Vittorio · May 12, 2017, 2:22pm

up

guyboertje · May 12, 2017, 4:50pm

So in your db there is a table called playground that holds records of equipment installed in some playgrounds. I presume.

lets say your log events have a field called equipment_id.
e.g.

{
  "family": "Jetson",
  "ticket": "all day pass",
  "equipment_id": 2,
  "date": "2017-04-12 09:00:00"
}

The parameters setting will map the substitution symbol in your SQL Query to the field name in your event that contains a value that should be used in the where clause for a query to your db table - it should be a unique id or natural key.

If your query is SELECT * FROM playground WHERE equip_id = :a_place_holder then your parameters setting will look like this parameters => {"a_place_holder" => "equipment_id"}. As Magnus said, this maps the substitution symbol to the event field name.

But if your event field is equip_id and you use the same text for the substitution symbol part in your query SELECT * FROM playground WHERE equip_id = :equip_id then the parameters looks like this parameters => {"equip_id" => "equip_id"}

Essentially the parameters setting allows for one to use Logstash Event.sprintf type substitutions. Say your db table has a prefix as part of the key e.g. A-2 or A-42 but your event only has integer values then the parameters will be parameters => {"equip_id" => "A-%{[equip_id]}"}

Hope this helps

magnusbaeck · May 12, 2017, 4:53pm

the exception happened because I removed parameters from the pipeline, but it should be not required...

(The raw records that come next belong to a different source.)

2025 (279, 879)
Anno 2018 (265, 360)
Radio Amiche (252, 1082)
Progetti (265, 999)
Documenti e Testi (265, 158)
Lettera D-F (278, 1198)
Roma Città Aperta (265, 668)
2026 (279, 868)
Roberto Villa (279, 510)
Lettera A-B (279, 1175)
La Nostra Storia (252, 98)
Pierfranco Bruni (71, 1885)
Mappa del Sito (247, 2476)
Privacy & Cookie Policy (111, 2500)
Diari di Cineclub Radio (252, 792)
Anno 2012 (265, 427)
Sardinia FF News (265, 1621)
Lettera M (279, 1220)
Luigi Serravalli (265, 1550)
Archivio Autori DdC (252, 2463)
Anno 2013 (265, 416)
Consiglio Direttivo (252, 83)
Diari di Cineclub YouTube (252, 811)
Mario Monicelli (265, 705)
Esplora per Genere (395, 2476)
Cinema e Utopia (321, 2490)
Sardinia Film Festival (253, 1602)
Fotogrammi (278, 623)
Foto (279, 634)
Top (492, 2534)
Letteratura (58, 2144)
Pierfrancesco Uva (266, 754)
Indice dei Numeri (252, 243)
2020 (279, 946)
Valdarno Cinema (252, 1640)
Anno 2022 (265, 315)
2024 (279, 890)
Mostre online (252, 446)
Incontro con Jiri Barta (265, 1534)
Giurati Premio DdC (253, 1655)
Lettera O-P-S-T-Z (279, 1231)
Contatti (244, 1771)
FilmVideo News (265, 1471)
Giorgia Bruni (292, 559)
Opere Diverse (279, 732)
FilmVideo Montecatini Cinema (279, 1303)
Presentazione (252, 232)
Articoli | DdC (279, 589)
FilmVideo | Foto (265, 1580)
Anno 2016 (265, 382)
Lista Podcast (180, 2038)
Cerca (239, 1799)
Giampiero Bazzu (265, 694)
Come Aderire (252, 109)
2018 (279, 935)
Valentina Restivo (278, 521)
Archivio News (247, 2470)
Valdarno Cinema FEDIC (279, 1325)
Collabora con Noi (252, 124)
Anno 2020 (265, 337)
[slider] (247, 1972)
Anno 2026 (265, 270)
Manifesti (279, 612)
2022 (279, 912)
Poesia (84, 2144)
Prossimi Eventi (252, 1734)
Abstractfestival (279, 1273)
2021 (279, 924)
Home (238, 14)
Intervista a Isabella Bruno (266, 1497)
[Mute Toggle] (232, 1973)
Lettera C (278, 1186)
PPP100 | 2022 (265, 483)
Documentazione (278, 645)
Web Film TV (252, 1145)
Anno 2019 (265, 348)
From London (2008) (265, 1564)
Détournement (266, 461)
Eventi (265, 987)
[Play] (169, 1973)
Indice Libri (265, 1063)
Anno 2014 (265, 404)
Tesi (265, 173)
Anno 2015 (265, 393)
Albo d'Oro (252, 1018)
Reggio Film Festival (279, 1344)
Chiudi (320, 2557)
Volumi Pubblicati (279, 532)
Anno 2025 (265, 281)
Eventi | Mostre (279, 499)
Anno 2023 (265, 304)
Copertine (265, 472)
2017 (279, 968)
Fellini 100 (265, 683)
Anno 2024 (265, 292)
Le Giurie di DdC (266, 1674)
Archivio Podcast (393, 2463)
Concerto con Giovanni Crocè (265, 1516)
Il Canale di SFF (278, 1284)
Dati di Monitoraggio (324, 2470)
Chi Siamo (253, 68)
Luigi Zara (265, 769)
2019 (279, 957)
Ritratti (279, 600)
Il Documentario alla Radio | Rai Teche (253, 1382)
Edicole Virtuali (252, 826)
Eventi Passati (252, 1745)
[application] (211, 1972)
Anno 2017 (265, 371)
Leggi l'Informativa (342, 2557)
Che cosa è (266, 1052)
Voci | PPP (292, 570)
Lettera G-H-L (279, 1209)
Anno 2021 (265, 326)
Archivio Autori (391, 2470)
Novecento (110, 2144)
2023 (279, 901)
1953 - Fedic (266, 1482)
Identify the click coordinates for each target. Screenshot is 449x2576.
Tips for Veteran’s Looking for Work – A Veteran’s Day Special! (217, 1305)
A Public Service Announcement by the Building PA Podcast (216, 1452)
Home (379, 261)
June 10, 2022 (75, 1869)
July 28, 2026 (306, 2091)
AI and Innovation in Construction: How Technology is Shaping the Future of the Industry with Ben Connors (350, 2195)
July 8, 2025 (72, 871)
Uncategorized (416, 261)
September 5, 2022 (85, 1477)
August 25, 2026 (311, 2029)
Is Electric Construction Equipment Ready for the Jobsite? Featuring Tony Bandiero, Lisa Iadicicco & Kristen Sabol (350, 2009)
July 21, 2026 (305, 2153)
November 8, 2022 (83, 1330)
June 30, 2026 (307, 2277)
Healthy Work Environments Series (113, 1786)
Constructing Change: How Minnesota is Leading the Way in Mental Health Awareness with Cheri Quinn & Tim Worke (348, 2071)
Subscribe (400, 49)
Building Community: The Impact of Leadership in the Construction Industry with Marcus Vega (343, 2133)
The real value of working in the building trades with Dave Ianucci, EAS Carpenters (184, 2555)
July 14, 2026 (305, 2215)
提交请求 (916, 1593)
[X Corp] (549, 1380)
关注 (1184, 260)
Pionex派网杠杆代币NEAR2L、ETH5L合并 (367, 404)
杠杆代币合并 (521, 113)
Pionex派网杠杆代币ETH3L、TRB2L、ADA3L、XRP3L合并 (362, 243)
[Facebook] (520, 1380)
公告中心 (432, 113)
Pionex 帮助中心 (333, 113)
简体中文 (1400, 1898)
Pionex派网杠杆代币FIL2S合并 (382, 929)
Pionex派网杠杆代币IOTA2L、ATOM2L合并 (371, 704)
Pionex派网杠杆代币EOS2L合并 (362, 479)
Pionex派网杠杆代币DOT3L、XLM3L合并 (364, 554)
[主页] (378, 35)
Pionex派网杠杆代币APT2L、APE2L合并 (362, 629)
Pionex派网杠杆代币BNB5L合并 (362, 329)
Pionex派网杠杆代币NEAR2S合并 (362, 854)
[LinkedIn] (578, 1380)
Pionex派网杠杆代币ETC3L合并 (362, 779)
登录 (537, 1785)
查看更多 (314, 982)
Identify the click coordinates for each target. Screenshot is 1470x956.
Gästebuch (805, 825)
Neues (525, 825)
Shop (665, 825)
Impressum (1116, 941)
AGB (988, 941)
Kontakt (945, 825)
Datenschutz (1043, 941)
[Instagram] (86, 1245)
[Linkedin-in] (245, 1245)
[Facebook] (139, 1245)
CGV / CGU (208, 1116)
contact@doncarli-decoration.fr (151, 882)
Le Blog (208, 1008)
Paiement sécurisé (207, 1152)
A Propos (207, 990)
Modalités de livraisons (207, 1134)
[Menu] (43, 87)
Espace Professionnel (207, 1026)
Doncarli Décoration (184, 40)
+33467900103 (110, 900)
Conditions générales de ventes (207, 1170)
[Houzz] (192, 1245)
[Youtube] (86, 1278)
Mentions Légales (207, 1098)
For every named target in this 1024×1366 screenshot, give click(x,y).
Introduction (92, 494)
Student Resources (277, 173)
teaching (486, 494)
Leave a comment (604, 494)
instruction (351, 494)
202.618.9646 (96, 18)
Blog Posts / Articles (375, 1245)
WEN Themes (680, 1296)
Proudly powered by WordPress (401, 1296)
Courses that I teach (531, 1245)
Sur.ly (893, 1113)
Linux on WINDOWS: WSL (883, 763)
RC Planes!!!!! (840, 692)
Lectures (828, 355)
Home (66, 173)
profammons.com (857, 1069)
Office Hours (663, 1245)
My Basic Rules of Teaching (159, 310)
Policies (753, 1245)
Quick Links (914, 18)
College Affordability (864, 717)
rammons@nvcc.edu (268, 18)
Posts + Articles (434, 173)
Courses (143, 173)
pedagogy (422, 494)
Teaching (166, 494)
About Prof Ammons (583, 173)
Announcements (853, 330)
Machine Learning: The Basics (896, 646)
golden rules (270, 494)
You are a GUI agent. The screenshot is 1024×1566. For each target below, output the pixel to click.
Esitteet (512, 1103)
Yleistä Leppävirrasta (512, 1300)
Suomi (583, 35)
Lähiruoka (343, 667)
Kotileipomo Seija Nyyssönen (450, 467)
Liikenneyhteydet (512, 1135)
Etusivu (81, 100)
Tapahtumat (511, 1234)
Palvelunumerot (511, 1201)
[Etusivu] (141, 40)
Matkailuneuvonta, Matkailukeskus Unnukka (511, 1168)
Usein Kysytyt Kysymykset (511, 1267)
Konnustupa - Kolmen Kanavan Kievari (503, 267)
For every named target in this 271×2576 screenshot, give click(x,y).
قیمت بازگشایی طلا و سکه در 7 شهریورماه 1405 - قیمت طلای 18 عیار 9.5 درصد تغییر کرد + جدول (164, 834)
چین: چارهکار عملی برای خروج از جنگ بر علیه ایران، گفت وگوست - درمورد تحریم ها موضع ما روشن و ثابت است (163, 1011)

I think the problem is that one of the columns in your select clause has a data type that can't be converted automatically. See JDBC plugin not working in 5.0.0 · Issue #172 · logstash-plugins/logstash-input-jdbc · GitHub for something very similar. Perhaps you can select a subset of the columns or convert the offending value to e.g. a varchar?

guyboertje · May 12, 2017, 5:02pm

@magnusbaeck
Its probably a Date datatype. Logstash Events tries to convert time like objects to a Timestamp internally. I don't mean the Event timestamp, I mean an instance of LogStash::Timestamp object.

Because Date does not have a time element we can't really convert it to a Time like object, because timezones IIRC.

@Vittorio
You should either cast the Date to a varchar and use the Date filter to parse it or not include it in the query e.g. SELECT type, color, location FROM playground WHERE equip_id = :equip_id NOTE you don't need the column equip_id because its in the event already.

Vittorio · May 15, 2017, 9:12am

thanks to all

guyboertje · May 15, 2017, 9:28am

Does this mean you got it to enhance your events correctly?

Its important because AFAIK this is the first question we have had on jdbc_streaming and I would like others to see clearly that it works.

Vittorio · May 15, 2017, 9:53am

yes, I managed to enhance the event correctly. But I changed the input to file instead of stdin.

Using stdin input I still get no result.

guyboertje · May 15, 2017, 10:14am

stdin should would work - are you pasting a complete line + newline with the same content as a line from the file that you read with the file input?

Vittorio · May 15, 2017, 11:11am

With the stdin I simply write vittorio that will be stored in the message field then in the filter jdbc I use message as parameter for the SQL query.

Doing this way I get :

[2017-05-15T11:03:06,603][DEBUG][logstash.pipeline        ] filter received {"event"=>{"@timestamp"=>2017-05-15T09:03:06.593Z, "@version"=>"1", "host"=>"DonVito-A-tono", "message"=>"vittorio"}}
[2017-05-15T11:03:06,607][DEBUG][logstash.filters.jdbcstreaming] Executing JDBC query {:statement=>"SELECT name, surname,age FROM userstate WHERE name = ':a_place_holder'", :parameters=>{:a_place_holder=>"vittorio"}}
[2017-05-15T11:03:06,629][WARN ][logstash.filters.jdbcstreaming] Exception when executing JDBC query {:exception=>#<Sequel::DatabaseError: Java::OrgPostgresqlUtil::PSQLException: ERROR: syntax error at or near "vittorio"
  Position: 56>}

guyboertje · May 15, 2017, 12:49pm

You do not need to wrap :a_place_holder in quotes in your query - this is because the plugin knows how to do this for different datatypes in SQL. It knows that "vittorio" is a string so it will surround it with the correct quotes for the db type when it does the substitution.

Simply :statement=>"SELECT name, surname,age FROM userstate WHERE name = :a_place_holder" will be fine.